● **Available records**:
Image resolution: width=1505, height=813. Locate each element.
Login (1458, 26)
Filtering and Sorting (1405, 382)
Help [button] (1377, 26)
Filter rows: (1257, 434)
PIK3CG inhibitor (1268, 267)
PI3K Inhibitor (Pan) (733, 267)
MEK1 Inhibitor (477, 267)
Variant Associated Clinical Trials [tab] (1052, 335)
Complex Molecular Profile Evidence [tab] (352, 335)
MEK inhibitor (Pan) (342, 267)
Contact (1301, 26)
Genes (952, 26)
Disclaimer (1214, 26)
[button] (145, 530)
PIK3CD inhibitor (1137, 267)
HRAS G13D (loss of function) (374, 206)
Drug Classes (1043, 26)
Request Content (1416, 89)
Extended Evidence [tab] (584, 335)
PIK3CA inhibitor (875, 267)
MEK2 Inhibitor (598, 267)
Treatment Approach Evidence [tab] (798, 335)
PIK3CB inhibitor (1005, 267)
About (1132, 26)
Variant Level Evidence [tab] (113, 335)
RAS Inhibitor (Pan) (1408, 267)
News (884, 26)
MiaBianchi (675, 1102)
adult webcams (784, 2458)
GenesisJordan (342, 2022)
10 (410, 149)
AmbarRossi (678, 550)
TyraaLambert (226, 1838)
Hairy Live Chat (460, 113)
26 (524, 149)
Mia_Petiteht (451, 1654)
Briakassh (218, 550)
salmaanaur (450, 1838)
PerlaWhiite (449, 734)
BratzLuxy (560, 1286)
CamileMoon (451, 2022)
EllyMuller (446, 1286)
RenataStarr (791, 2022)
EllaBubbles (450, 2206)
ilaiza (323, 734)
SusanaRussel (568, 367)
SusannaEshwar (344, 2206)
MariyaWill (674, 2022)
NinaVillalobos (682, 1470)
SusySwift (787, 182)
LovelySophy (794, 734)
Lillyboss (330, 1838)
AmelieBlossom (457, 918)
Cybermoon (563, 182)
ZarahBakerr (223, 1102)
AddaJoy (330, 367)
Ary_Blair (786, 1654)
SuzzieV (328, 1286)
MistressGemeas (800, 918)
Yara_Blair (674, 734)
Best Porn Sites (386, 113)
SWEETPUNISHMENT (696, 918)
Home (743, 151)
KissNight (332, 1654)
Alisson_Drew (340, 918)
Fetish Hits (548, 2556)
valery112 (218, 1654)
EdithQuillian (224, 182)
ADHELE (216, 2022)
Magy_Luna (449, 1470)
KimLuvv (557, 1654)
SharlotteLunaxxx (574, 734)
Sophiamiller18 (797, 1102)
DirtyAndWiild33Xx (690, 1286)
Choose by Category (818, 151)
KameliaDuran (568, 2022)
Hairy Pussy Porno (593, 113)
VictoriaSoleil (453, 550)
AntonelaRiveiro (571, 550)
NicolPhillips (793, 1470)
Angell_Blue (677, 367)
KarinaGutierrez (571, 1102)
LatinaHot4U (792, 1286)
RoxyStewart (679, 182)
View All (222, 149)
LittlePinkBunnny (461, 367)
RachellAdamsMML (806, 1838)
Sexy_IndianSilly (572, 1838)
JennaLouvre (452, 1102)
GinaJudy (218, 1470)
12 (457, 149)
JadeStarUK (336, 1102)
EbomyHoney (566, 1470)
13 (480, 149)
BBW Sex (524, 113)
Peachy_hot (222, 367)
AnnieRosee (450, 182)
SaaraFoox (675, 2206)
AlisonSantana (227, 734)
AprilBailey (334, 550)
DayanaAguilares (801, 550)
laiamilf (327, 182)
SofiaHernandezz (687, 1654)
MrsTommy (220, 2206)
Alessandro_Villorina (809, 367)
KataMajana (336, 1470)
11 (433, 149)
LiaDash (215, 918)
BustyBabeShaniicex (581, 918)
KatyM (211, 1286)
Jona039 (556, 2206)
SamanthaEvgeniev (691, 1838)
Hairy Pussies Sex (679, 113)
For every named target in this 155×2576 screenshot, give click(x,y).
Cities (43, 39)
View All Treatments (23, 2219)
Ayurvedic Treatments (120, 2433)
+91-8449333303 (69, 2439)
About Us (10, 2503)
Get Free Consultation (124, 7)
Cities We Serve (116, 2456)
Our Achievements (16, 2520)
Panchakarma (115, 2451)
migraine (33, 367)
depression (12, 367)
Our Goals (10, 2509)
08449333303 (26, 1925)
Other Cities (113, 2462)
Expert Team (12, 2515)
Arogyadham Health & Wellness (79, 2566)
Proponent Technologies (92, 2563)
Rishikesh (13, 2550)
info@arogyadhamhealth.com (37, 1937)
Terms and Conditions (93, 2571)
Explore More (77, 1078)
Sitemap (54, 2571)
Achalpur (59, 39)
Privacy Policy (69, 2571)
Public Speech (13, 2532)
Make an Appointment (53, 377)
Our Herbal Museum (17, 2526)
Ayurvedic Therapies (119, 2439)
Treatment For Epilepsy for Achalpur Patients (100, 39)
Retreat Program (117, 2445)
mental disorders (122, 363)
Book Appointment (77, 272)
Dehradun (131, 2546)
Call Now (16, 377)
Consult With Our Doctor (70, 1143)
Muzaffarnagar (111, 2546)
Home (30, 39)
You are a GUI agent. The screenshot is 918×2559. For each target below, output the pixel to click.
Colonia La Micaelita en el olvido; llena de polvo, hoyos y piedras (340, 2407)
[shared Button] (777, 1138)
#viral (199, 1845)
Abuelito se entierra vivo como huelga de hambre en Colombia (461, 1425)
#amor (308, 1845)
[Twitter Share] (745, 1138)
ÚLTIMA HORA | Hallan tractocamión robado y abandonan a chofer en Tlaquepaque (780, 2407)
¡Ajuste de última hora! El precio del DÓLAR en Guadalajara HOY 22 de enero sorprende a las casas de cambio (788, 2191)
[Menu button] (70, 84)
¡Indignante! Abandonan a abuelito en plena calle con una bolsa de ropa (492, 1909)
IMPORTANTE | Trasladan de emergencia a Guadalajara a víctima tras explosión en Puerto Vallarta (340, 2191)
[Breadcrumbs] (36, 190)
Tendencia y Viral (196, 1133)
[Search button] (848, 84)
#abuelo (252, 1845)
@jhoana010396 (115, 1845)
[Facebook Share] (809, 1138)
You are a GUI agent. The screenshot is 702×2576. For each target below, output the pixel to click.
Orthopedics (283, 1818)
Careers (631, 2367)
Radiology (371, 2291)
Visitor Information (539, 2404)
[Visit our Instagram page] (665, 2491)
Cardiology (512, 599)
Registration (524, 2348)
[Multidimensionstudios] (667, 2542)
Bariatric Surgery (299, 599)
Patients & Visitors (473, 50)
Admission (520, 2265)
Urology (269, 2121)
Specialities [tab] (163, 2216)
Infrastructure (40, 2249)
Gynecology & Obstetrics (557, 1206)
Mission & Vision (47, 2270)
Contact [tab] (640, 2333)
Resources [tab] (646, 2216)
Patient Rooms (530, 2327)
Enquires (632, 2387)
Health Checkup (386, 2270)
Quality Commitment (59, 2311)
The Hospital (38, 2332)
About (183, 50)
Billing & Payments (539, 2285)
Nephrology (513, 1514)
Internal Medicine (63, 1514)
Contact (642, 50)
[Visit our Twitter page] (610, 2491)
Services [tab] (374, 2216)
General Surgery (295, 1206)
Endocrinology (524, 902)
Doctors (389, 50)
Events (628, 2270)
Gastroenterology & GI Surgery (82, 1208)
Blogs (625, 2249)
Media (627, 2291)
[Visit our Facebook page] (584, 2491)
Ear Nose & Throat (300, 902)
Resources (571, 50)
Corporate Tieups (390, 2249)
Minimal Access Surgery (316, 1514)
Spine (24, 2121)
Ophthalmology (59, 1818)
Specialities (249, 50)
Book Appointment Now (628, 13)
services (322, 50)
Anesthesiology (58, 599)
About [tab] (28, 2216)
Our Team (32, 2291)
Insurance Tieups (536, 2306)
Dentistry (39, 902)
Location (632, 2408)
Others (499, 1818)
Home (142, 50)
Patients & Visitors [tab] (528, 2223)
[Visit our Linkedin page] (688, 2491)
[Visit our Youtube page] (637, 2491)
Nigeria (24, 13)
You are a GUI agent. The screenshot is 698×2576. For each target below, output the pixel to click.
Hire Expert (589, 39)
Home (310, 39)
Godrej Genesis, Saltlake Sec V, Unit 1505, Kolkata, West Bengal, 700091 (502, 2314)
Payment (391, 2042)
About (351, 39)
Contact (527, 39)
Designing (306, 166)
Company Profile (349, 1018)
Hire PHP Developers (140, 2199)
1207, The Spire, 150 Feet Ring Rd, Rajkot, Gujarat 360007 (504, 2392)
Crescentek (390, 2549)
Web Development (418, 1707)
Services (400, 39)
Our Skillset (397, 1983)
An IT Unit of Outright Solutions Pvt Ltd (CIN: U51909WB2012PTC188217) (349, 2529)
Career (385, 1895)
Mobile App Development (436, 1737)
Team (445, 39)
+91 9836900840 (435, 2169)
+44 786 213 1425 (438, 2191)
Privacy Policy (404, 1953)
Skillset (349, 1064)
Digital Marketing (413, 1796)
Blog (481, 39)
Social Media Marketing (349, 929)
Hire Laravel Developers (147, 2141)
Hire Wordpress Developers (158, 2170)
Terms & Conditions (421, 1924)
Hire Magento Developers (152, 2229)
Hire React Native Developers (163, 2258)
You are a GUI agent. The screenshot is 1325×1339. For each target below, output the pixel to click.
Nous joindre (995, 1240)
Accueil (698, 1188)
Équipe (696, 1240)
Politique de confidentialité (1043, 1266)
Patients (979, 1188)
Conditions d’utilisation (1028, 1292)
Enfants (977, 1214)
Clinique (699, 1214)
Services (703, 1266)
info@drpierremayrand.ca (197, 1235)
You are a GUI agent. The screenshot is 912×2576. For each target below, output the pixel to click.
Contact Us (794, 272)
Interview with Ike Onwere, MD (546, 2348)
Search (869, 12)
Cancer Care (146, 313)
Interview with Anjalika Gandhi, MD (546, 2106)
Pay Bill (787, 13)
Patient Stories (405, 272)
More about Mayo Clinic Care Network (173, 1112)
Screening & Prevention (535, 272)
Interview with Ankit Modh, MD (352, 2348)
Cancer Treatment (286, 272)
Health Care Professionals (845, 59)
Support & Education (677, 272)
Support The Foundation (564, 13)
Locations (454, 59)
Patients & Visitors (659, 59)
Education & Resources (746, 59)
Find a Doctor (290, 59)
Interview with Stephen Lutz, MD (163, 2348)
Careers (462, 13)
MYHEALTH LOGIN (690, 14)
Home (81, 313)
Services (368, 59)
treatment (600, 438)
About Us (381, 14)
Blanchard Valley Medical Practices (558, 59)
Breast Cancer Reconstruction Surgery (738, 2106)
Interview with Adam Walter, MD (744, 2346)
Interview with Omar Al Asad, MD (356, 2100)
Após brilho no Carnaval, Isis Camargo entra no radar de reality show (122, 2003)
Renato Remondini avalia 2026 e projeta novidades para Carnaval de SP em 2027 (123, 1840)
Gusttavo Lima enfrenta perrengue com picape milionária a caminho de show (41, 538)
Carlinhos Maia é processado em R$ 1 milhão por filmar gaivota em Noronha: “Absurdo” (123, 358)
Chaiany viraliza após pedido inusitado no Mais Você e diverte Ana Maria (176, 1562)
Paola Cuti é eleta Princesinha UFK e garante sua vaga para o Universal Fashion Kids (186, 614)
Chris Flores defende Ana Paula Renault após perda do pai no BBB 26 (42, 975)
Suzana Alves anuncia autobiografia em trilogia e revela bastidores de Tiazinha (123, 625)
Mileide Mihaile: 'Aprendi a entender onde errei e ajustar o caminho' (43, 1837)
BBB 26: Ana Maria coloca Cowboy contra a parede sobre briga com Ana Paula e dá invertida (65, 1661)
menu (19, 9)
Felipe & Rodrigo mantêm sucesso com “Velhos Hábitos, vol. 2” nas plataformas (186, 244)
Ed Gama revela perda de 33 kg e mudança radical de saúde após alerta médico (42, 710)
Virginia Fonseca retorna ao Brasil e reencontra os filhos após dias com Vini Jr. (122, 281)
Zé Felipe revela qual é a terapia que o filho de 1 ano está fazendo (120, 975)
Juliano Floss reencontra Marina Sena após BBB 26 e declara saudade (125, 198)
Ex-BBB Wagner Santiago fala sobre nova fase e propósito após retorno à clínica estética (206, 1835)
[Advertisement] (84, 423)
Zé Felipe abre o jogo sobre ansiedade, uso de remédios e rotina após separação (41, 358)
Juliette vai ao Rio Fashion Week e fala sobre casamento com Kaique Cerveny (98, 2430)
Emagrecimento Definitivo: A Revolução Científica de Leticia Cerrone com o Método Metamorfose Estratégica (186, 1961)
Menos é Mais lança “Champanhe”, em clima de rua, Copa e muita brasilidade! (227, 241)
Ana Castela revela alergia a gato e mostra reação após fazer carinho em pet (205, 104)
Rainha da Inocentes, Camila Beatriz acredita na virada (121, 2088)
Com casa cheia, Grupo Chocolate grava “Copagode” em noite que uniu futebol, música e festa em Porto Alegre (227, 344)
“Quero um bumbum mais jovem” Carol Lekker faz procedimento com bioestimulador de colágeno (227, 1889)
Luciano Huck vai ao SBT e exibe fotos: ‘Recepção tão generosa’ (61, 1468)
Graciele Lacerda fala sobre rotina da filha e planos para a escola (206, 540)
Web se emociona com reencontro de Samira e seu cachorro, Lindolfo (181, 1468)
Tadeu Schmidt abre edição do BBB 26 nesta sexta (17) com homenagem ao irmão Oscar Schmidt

● **Exercise description**: Exactly as they stand, please print the lines from the first line of the records above down to the line that includes "AmelieBlossom (457, 918)", both of those included and no others.

● **Response below**:
Image resolution: width=1505, height=813. Locate each element.
Login (1458, 26)
Filtering and Sorting (1405, 382)
Help [button] (1377, 26)
Filter rows: (1257, 434)
PIK3CG inhibitor (1268, 267)
PI3K Inhibitor (Pan) (733, 267)
MEK1 Inhibitor (477, 267)
Variant Associated Clinical Trials [tab] (1052, 335)
Complex Molecular Profile Evidence [tab] (352, 335)
MEK inhibitor (Pan) (342, 267)
Contact (1301, 26)
Genes (952, 26)
Disclaimer (1214, 26)
[button] (145, 530)
PIK3CD inhibitor (1137, 267)
HRAS G13D (loss of function) (374, 206)
Drug Classes (1043, 26)
Request Content (1416, 89)
Extended Evidence [tab] (584, 335)
PIK3CA inhibitor (875, 267)
MEK2 Inhibitor (598, 267)
Treatment Approach Evidence [tab] (798, 335)
PIK3CB inhibitor (1005, 267)
About (1132, 26)
Variant Level Evidence [tab] (113, 335)
RAS Inhibitor (Pan) (1408, 267)
News (884, 26)
MiaBianchi (675, 1102)
adult webcams (784, 2458)
GenesisJordan (342, 2022)
10 (410, 149)
AmbarRossi (678, 550)
TyraaLambert (226, 1838)
Hairy Live Chat (460, 113)
26 (524, 149)
Mia_Petiteht (451, 1654)
Briakassh (218, 550)
salmaanaur (450, 1838)
PerlaWhiite (449, 734)
BratzLuxy (560, 1286)
CamileMoon (451, 2022)
EllyMuller (446, 1286)
RenataStarr (791, 2022)
EllaBubbles (450, 2206)
ilaiza (323, 734)
SusanaRussel (568, 367)
SusannaEshwar (344, 2206)
MariyaWill (674, 2022)
NinaVillalobos (682, 1470)
SusySwift (787, 182)
LovelySophy (794, 734)
Lillyboss (330, 1838)
AmelieBlossom (457, 918)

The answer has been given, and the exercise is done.